What Osaka did after the match has been called an example of sportsmanship, but that doesn’t do it justice. It wasn’t a nice word of encouragement as she and Gauff hugged at net, or a few gracious comments as she addressed the crowd. It was an act of compassion. It was also unusual, and a little awkward, and brave, in its way. It probably mattered that Osaka had been there herself, standing in Arthur Ashe Stadium in tears the year before, although under very different circumstances, after a controversial coaching violation was issued to her opponent, Serena Williams. It certainly mattered that Osaka was one of the few people alive who knew what it was like to be a young woman of color at this level of tennis in 2019, an outsider in a traditionally clubby sport; to be a young person surrounded by people who want to make money off of her (and wanting to make money herself); to feel the intensity of the spotlight—warmed by it one moment, burned by it the next. She knew what it was like to lose a big match. She knew the tears. She knew the lonely shower. More than once during the U.S. Open, she has said that something about Gauff reminds her of herself. There was a protective solidarity in that moment.

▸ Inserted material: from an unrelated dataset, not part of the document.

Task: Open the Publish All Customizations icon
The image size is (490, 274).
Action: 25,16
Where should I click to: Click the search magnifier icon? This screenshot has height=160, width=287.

But it was also generous, and it included everyone: the crowd, though much of it had not been cheering for Osaka during the match, and also people hundreds or thousands of miles away watching at home. (I felt it, certainly.) In 2019, kindness feels like a political act, perhaps especially in the context of competition. I thought, as I watched, of something that Gauff had said about Osaka: “I think she shows us how to compete, and the way to be off the court, too.”

Pretty great things happening from some pretty great leaders in women’s tennis right now.

As a little bonus, The New York Times Magazine recently did a great profile on Venus Williams, in many ways the matron of this current generation of exceptional black women tennis players.